概要
カホン(又はカホーン)とは打楽器の一種。
現代のものは音響効果のため複雑な機構がついているものもあるが、基本的には厚い木で出来た5面の木箱に、打面用のより薄い板を1面に張って塞ぎ、音が逃げるよう打面の反対側に穴を開けることで製作される。
歴史
奴隷貿易時代に西アフリカから南アメリカのペルーに運ばれたアフリカ系民族がカホンの原形を形作った。
当時奴隷統制の厳しい規則に縛られていた彼らは、もともと自分たちが持っていた民族楽器を作ったり、民族音楽を演奏することすら許されていなかった。しかし奴隷生活の中でも彼らの音楽的感性は決して治まることはなかった。
彼らは欲求を満たすため、これならヨーロッパ人の注意を引くこともなかろうと、港などに大量に放置されていた木箱を持ち出しこれを打楽器に仕立て、密かに音楽を奏でたのである。
こうして生まれ変わったアフリカ系音楽文化は、奴隷制の解体に伴い在来のペルー文化と融合しアフロ・ペルービアンと呼ばれる文化風潮となった。

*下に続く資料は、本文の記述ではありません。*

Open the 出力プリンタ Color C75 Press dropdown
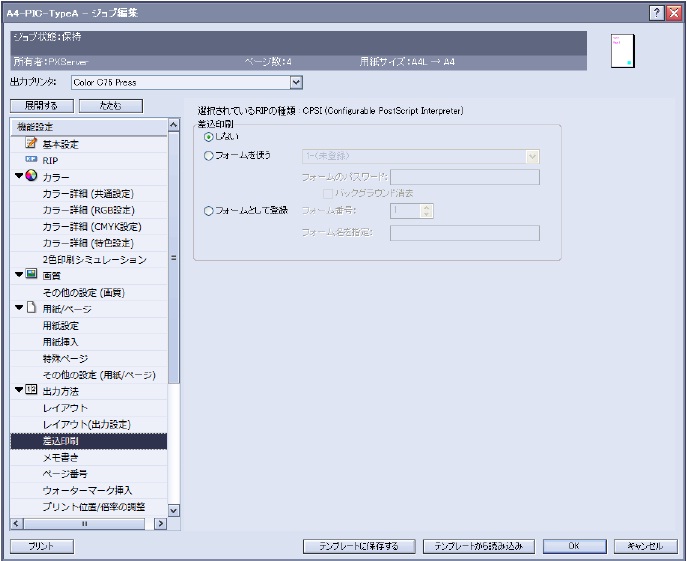Viewport: 687px width, 561px height. (295, 82)
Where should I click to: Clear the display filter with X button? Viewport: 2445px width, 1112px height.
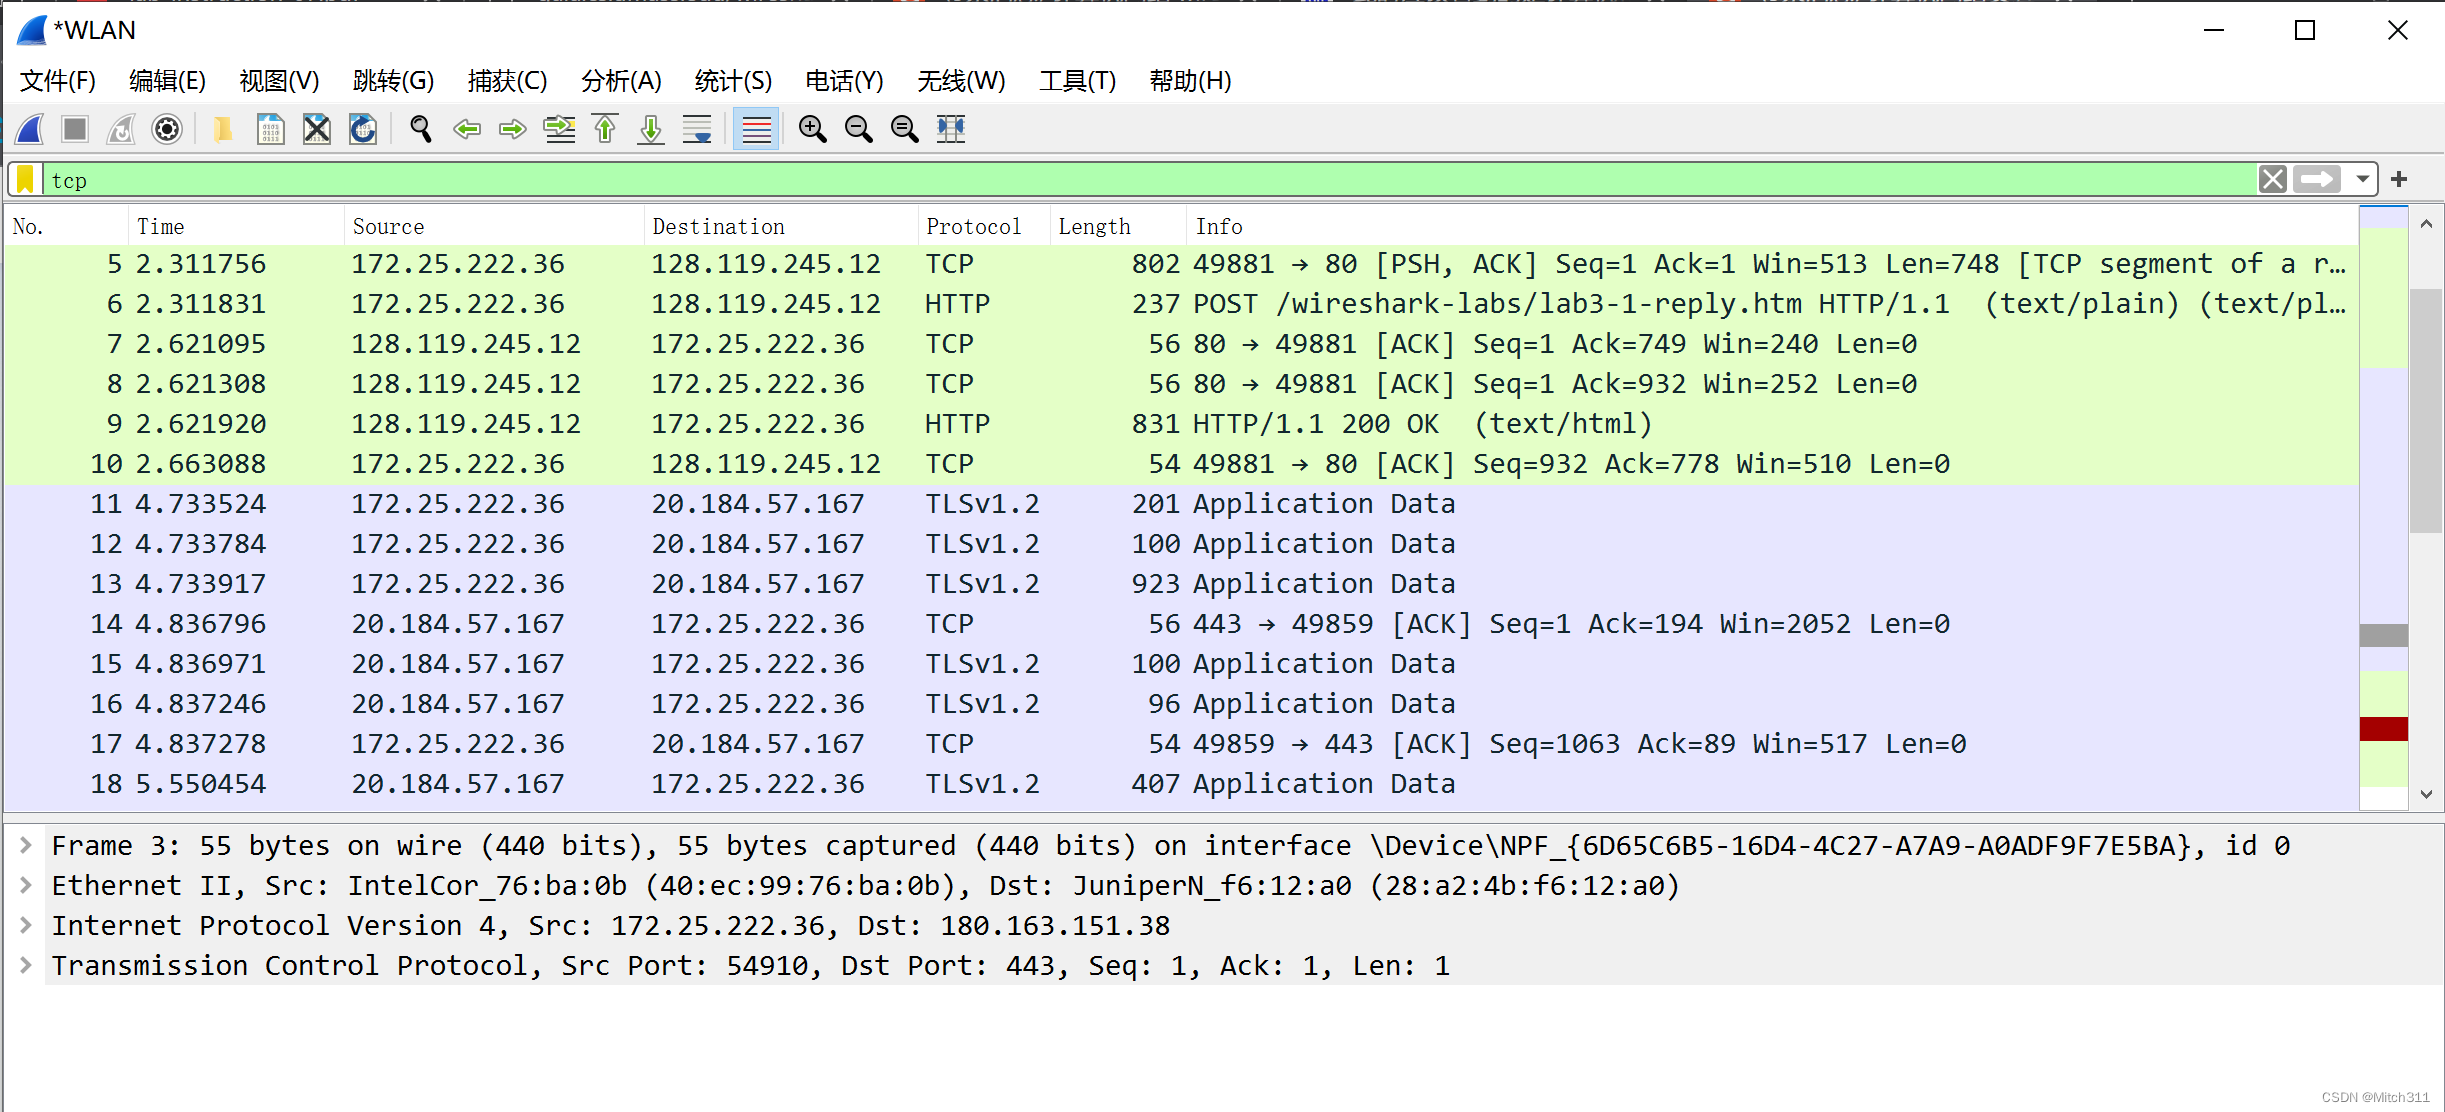(x=2272, y=180)
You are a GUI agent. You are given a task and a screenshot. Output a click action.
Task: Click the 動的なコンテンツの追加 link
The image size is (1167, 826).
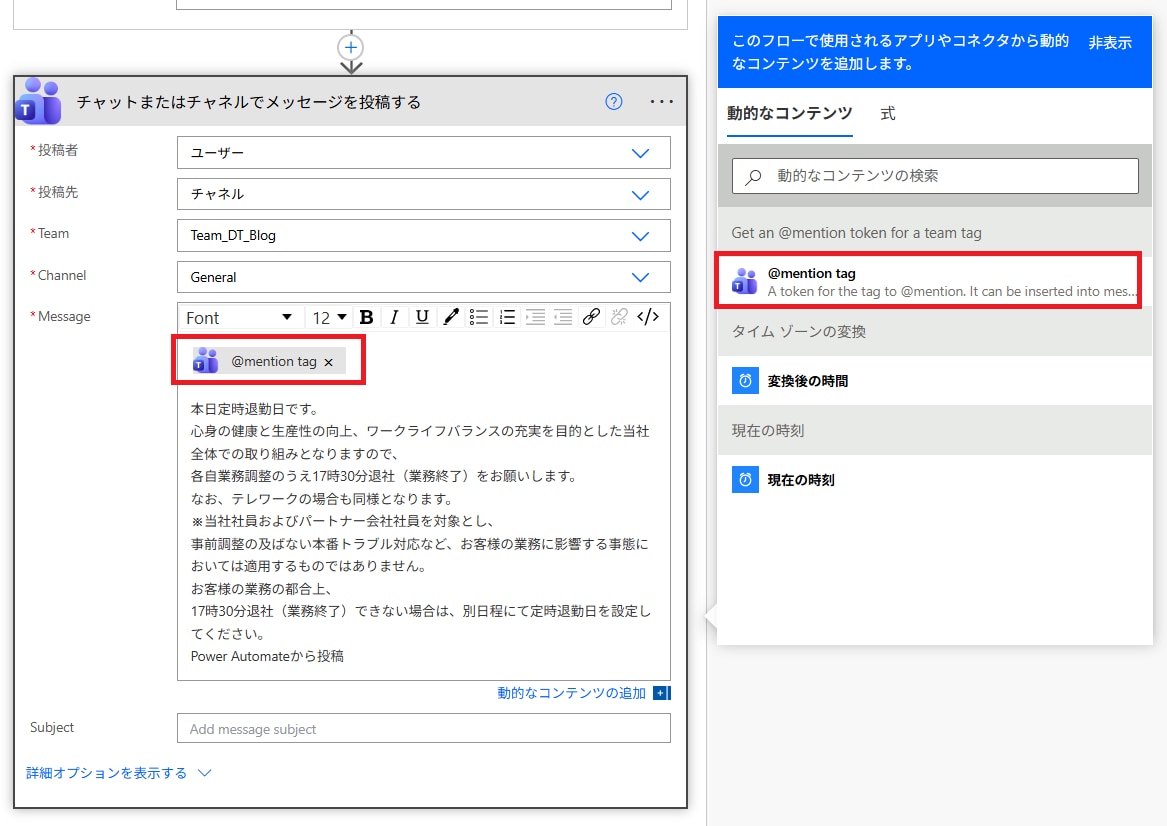(572, 693)
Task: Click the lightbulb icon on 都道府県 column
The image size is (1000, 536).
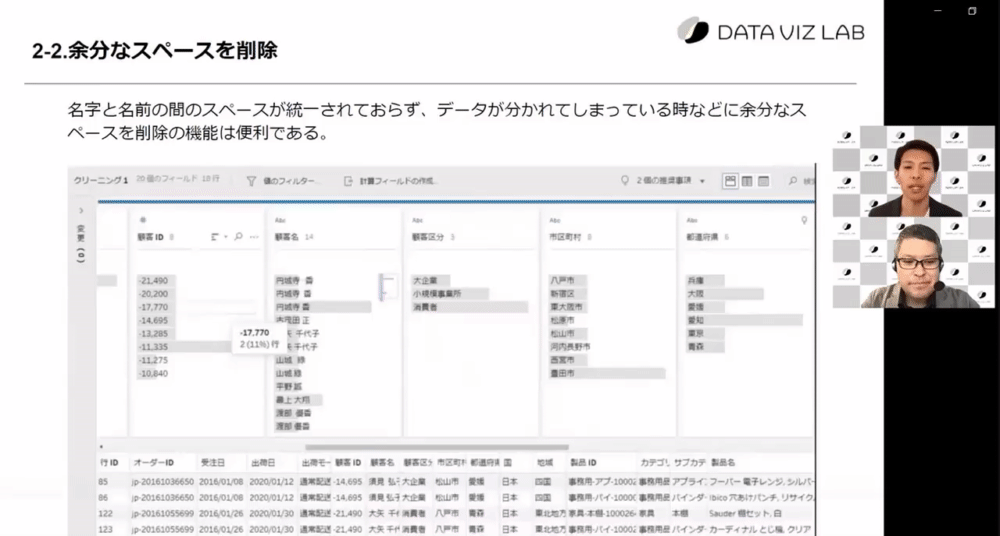Action: coord(804,220)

カホンはその音楽・舞踊の中で大きな役割を担うようになった。
後の1977年、スペインのフラメンコ・ギター奏者・パコ・デ・ルシアがペルーを旅した際に、この楽器がフラメンコ音楽に使えるのではとヨーロッパに持ち帰った。ギター線を箱の内側に張ることでバス・スネアに近い効果を生むように改良を施されたカホンは、基本的なドラムセットに近い働きが出来ることから、次第に様々な音楽分野で使われるようになり、国際的に認知されるようになった。